Novel radiochemical and biological characterization of 99mTc-histamine as a model for brain imaging

Abstract

Histamine was successfully labeled with technetium-99 m (99mTc). The studied reaction parameters included substrate concentration, reducing agent concentration, pH of the reaction mixture, reaction time, in vitro stability of the 99mTc-histamine, and biodistribution in experimental animals. Accurately weighed 3 mg histamine was dissolved and transferred to an evacuated penicillin vial. Exactly 50 μg SnCl2 dihydrate was added and the pH of the mixture was adjusted to 4 using 0.1N HCl, then the volume of the mixture was adjusted to one ml by N2-purged distilled water. One ml of freshly eluted 99mTcO4- (~ 400MBq) was added to the above mixture.

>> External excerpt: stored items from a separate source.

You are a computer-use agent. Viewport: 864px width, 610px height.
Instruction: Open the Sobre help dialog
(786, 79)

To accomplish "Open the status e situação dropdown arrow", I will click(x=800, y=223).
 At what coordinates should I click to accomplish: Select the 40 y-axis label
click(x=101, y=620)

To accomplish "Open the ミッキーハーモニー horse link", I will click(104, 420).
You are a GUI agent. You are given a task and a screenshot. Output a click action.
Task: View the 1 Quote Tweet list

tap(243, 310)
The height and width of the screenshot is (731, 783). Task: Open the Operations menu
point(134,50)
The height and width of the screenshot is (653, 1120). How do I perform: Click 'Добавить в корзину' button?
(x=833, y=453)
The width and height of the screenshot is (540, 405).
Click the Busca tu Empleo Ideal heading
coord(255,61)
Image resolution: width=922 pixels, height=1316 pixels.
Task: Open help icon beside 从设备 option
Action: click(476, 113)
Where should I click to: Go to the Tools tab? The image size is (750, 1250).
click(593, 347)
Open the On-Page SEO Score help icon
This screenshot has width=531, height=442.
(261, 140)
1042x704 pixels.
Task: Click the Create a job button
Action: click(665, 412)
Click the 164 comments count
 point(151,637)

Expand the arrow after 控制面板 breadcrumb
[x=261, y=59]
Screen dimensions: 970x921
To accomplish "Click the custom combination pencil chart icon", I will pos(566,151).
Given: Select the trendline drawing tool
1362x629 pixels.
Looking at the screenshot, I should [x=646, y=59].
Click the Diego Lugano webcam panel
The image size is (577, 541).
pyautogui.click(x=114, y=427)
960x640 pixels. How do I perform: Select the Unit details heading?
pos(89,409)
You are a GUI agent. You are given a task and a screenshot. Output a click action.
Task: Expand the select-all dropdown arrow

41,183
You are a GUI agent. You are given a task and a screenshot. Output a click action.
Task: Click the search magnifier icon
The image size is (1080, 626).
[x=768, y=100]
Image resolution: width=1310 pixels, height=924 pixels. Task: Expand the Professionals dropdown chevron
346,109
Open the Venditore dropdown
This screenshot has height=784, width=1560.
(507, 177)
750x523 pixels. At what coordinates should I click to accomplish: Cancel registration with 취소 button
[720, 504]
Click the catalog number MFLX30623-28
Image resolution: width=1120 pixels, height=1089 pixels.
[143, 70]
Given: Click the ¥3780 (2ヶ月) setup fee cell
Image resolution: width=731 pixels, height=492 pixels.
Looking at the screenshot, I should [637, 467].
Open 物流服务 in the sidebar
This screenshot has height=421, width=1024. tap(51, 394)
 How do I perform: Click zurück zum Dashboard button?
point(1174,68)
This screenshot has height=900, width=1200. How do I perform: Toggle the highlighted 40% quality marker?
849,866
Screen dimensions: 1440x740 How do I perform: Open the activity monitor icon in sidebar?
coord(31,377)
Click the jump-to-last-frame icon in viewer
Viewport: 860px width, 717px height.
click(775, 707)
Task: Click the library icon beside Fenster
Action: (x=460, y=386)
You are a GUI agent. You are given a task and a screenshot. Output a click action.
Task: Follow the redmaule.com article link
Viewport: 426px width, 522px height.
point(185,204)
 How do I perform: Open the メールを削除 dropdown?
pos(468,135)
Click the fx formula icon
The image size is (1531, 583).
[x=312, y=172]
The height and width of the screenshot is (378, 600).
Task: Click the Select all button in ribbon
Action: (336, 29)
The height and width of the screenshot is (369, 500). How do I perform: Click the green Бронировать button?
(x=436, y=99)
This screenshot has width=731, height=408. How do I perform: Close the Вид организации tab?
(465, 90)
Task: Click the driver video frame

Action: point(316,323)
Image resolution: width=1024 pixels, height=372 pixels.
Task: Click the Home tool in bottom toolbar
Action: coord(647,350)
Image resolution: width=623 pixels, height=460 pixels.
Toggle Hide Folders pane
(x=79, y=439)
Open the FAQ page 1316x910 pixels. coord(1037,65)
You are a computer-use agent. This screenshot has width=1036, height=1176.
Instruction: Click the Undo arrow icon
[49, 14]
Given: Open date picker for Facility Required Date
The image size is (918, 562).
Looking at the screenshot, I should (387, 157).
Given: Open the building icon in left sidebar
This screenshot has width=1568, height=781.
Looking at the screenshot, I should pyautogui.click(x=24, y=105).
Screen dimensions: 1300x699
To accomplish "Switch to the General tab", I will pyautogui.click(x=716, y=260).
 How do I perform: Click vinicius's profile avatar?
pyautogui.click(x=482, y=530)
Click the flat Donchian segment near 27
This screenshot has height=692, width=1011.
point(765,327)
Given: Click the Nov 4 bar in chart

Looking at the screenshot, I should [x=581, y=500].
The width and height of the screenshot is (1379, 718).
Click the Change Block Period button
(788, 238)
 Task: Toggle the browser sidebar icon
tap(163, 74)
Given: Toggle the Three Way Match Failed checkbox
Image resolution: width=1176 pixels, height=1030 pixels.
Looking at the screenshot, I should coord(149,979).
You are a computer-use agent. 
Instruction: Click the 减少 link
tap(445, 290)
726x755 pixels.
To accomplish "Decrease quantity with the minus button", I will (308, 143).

The reaction mixture was vigorously shaken and allowed to react at room temperature for sufficient time to complete the reaction The complex gives a maximum labeling yield of 98.0% ± 0.34%, and maintained stability throughout the working period (6 h). Biodistribution investigation showed that the maximum uptake of the 99mTc-histamine in the brain was 7.1% ± 0.12% of the injected activity/g tissue organ, at 5 min post-injection. The clearance from the mice appeared to proceed via the circulation mainly through the kidneys and urine (approximately 37.8% of the injected dose at 2 h after injection of the tracer). Brain uptake of 99mTc-histamine is higher than that of (99mTc-ECD and 99mTc-HMPAO) therefore 99mTc-histamine could be used for brain single-photon emission computed tomography (SPECT). Furthermore, 99mTc-histamine could be considered as a novel radiopharmaceutical for brain imaging.